Laboratory of Molecular Biology, National Institutes of Diabetes and Digestive and Kidney Diseases, National Institutes of Health, Bethesda, MD, USA.
Autophagy. 2012 Dec;8(12):1851-2. doi: 10.4161/auto.22077. Epub 2012 Sep 20.
The key autophagic lipid sensors are Atg18 in yeast and the WIPI proteins in mammals. Atg18 and the WIPIs belong to the PROPPIN family of proteins. PROPPINs are seven- bladed β-propellers that bind to phosphatidylinositol 3-phosphate (PtdIns3P) and phosphatidylinositol 3,5-bisphosphate [PtdIns(3,5)P2]. In order to understand how PROPPINs bind phosphoinositides, we have determined the crystal structure of a representative, biochemically tractable PROPPIN, Hsv2 of Kluveromyces lactis. The structure revealed that PROPPINs contain two phosphoinositide binding sites which cooperate with a hydrophobic anchoring loop in membrane binding. These three binding elements cooperate in function, as demonstrated by the incremental loss of function in Atg18 mutants impaired in combinations of the two phosphoinositide binding sites and the hydrophobic loop.

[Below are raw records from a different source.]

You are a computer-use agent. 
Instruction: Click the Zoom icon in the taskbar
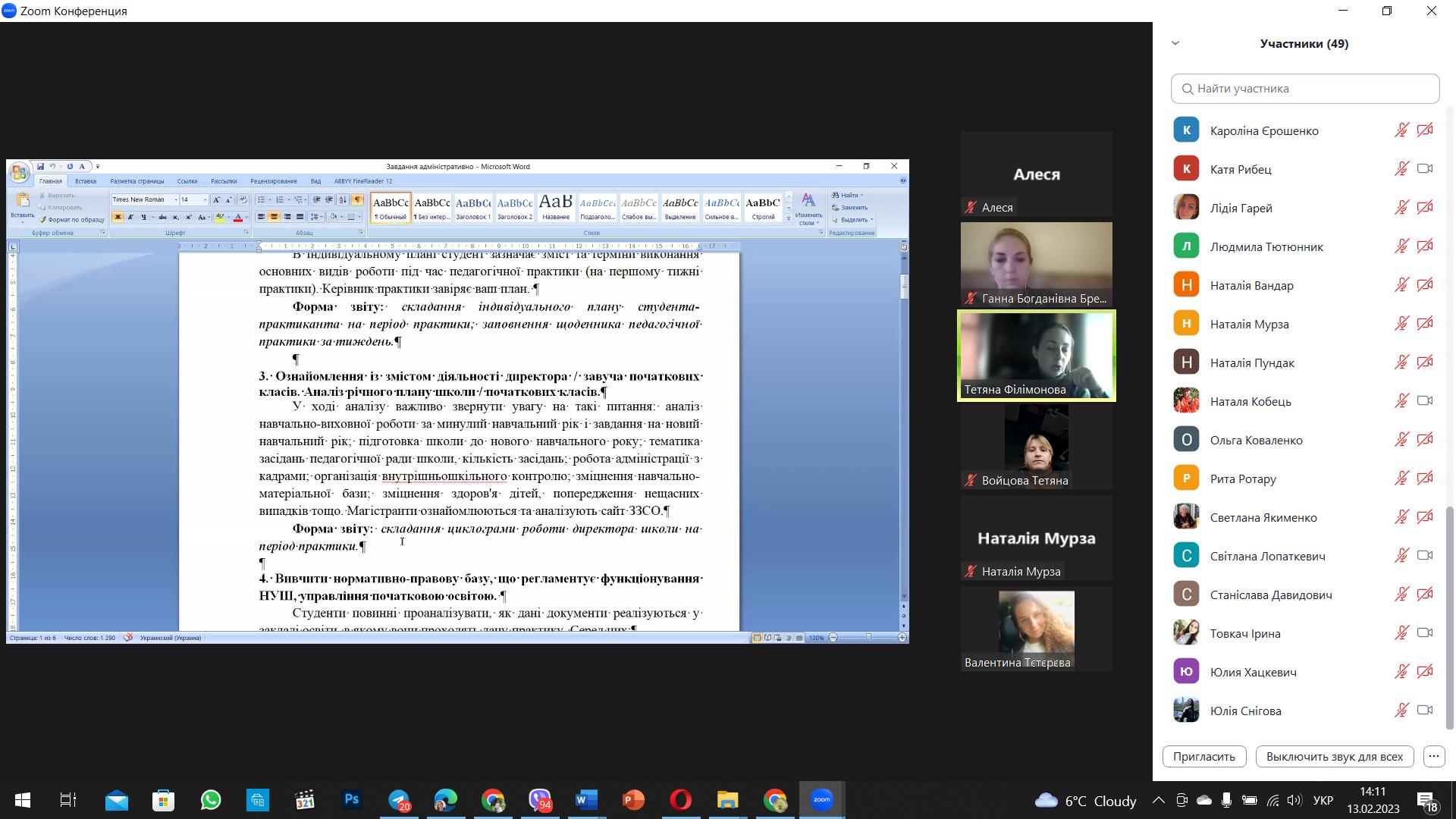pyautogui.click(x=822, y=800)
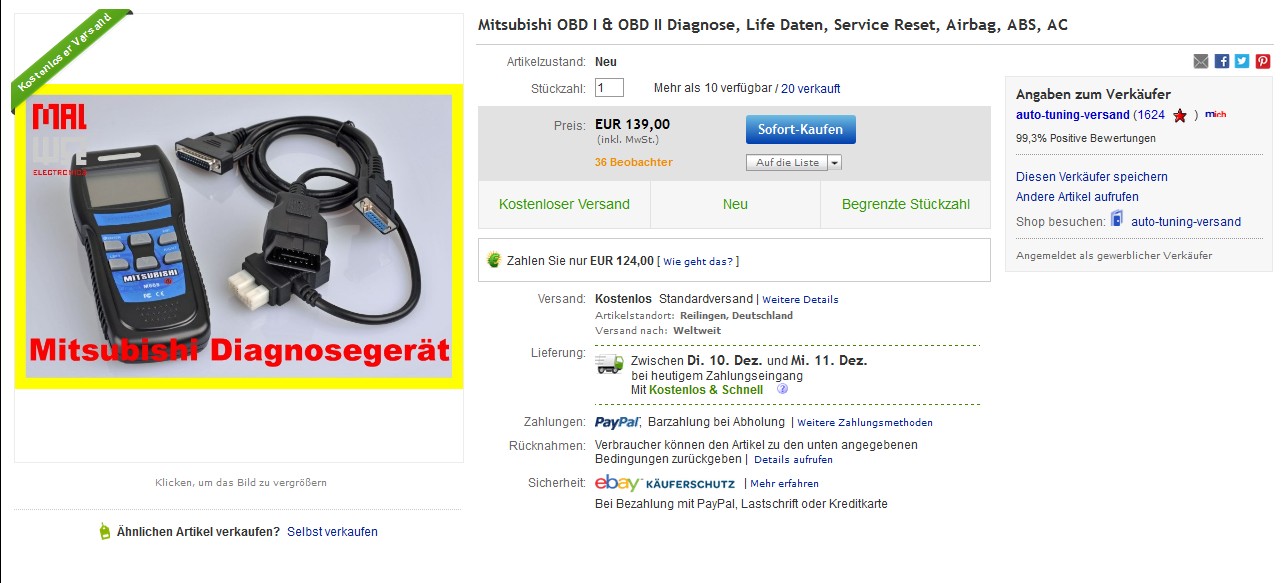The image size is (1284, 583).
Task: Open Weitere Zahlungsmethoden link
Action: click(x=865, y=423)
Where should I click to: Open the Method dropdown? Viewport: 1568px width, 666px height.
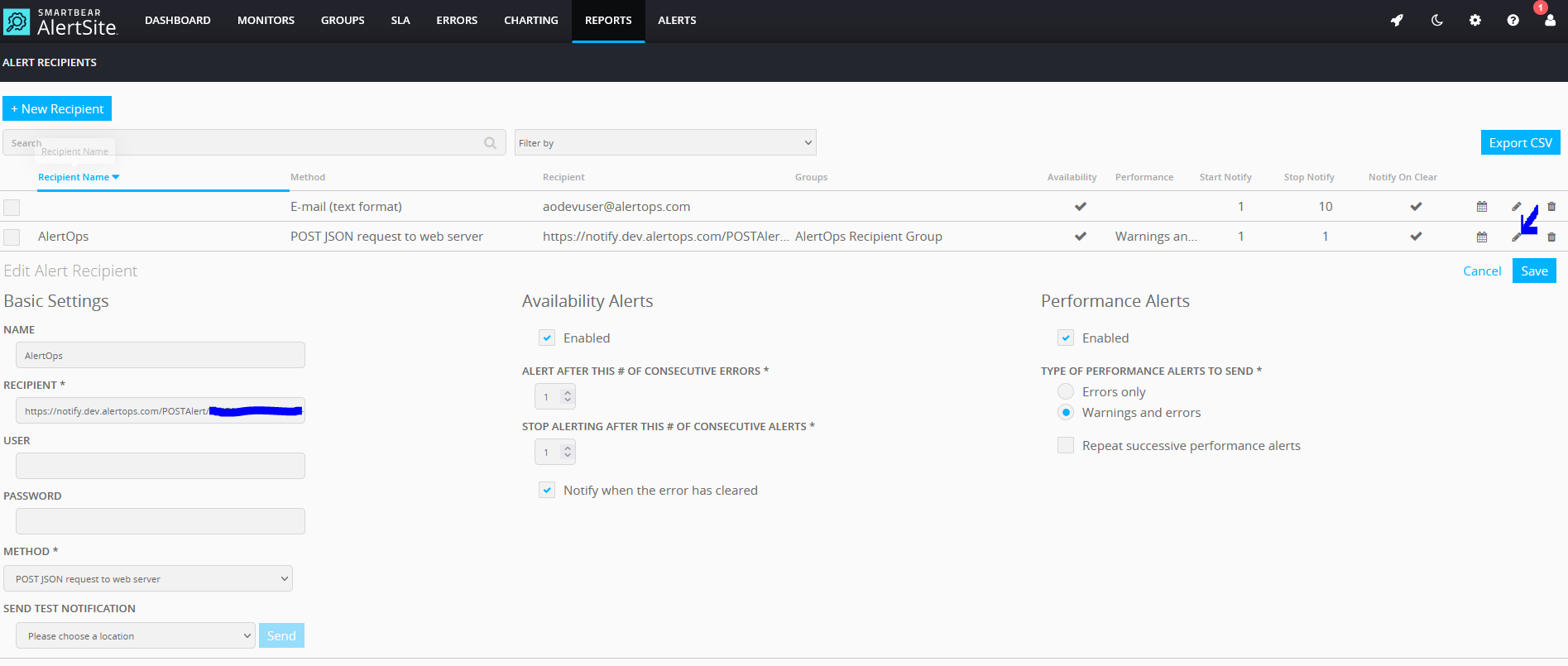[148, 578]
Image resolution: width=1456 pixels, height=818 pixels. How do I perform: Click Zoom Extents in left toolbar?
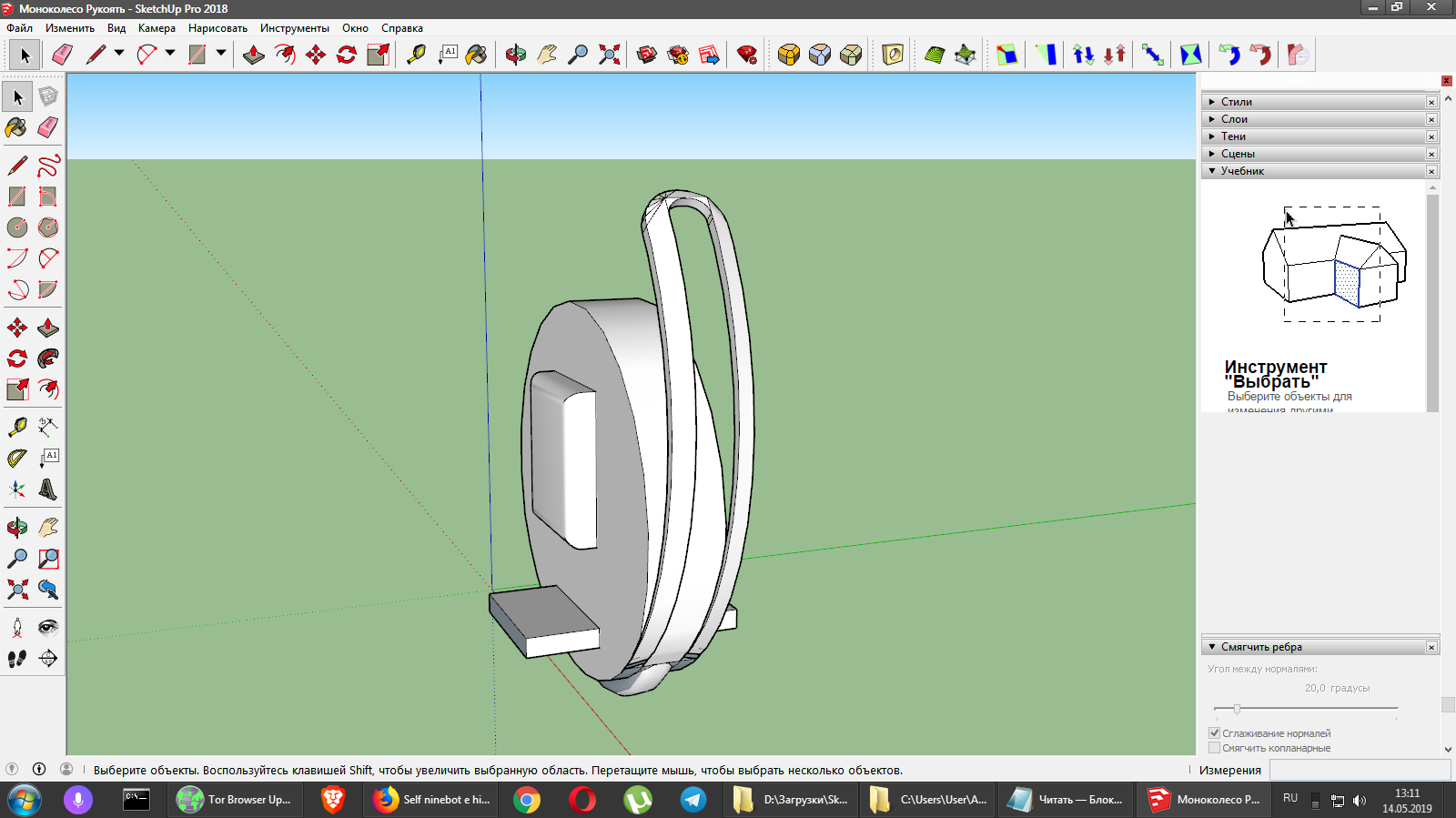[16, 590]
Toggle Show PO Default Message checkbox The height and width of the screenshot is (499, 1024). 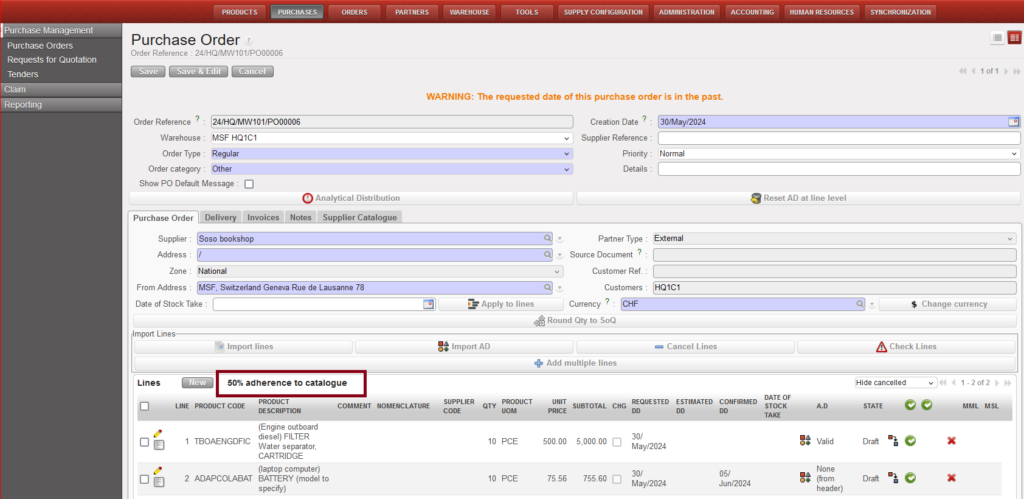point(249,184)
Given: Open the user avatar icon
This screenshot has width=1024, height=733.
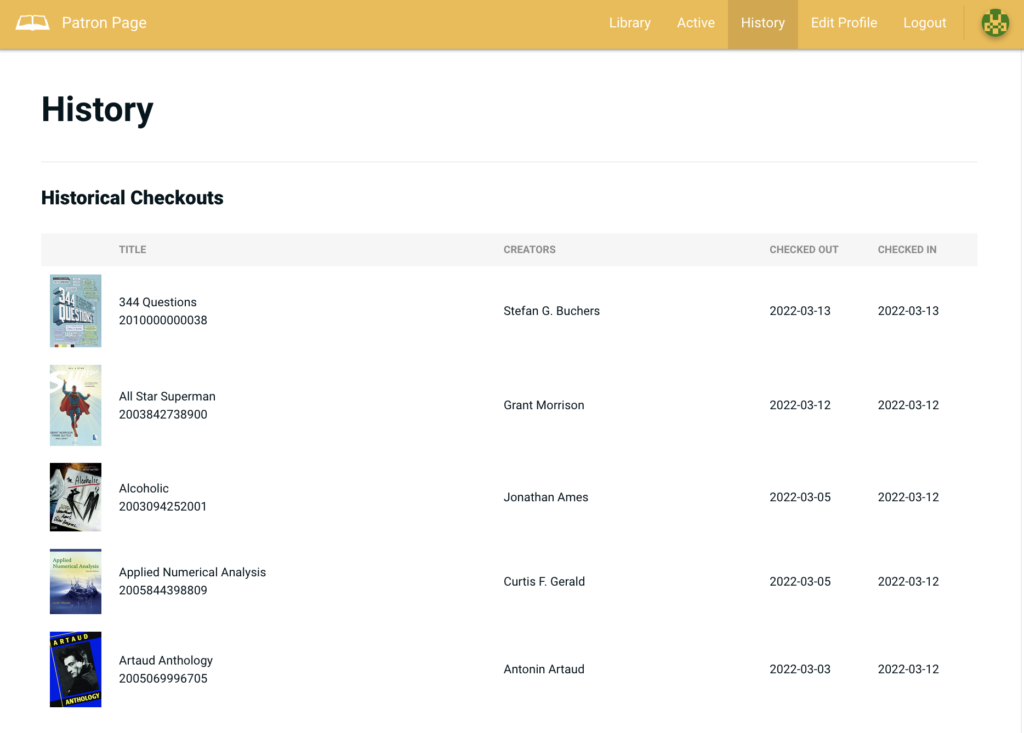Looking at the screenshot, I should tap(994, 23).
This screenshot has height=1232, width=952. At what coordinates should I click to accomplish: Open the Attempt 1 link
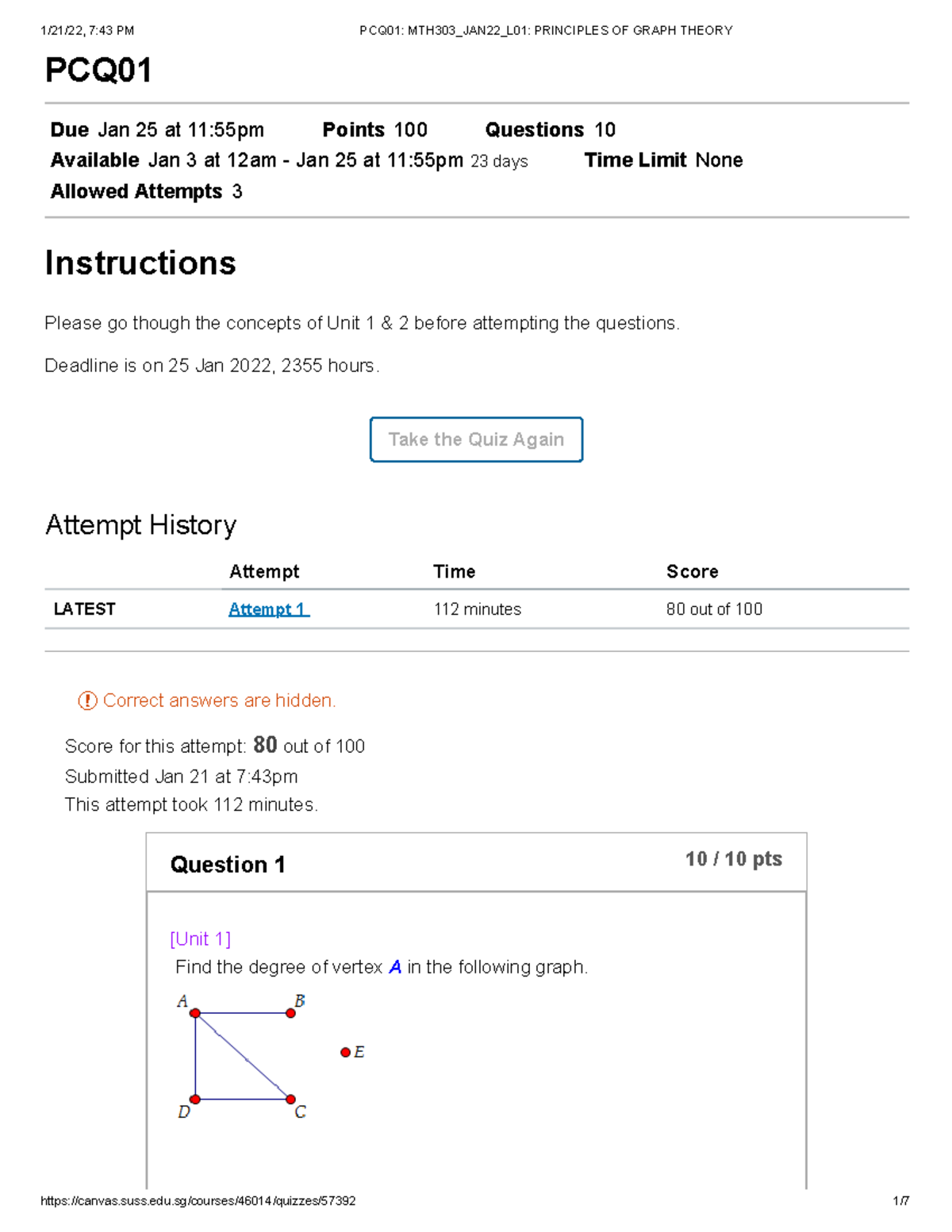(268, 608)
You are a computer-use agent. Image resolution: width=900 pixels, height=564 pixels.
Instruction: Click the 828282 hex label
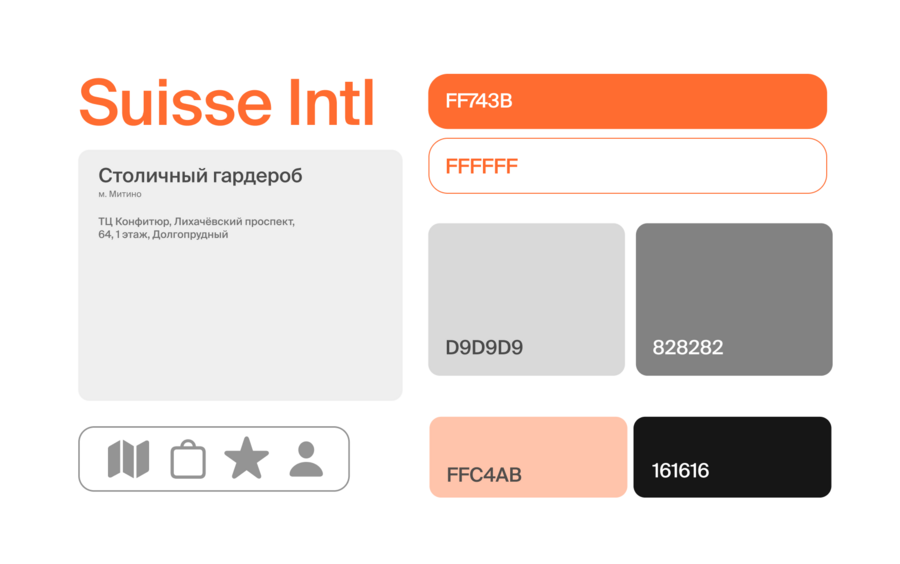tap(688, 348)
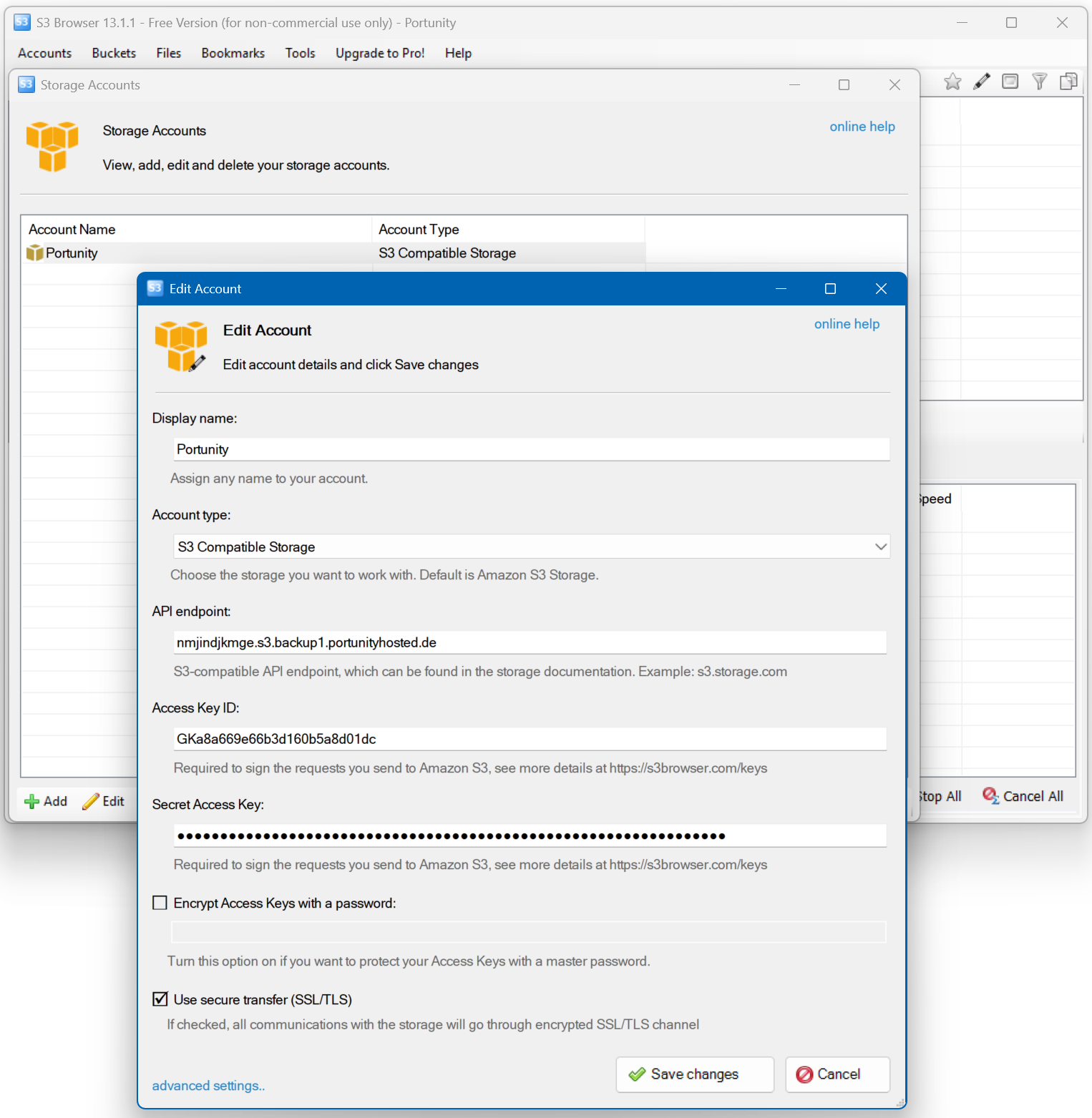Click the Save changes button

tap(694, 1074)
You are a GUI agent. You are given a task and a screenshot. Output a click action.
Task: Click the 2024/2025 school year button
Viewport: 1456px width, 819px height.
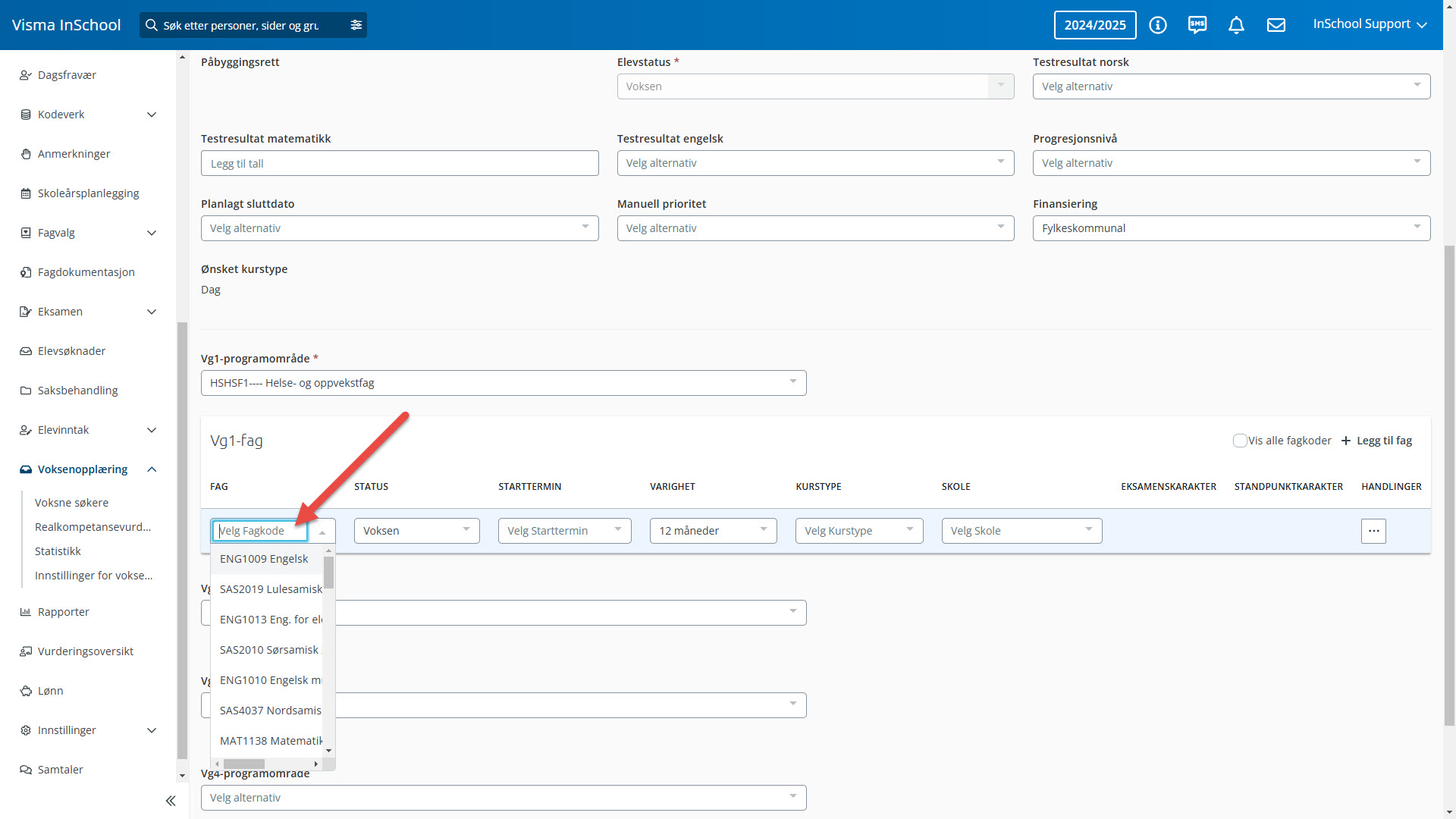[x=1094, y=25]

关键的自噬脂质传感器是酵母中的 Atg18 和哺乳动物中的 WIPI 蛋白。Atg18 和 WIPI 属于 PROPPIN 蛋白家族。PROPPIN 是一种七叶β-螺旋桨,与磷脂酰肌醇 3-磷酸(PtdIns3P)和磷脂酰肌醇 3,5-二磷酸[PtdIns(3,5)P2]结合。为了了解 PROPPINs 如何结合磷酸肌醇,我们已经确定了一种有代表性的、生化上可处理的 PROPPIN,即乳克鲁维酵母的 Hsv2 的晶体结构。该结构表明,PROPPINs 包含两个磷酸肌醇结合位点,与膜结合中的疏水性锚定环合作。这三个结合元件协同发挥功能,正如 Atg18 突变体在两个磷酸肌醇结合位点和疏水性环的组合中功能受损的情况下,功能呈递次丧失所证明的那样。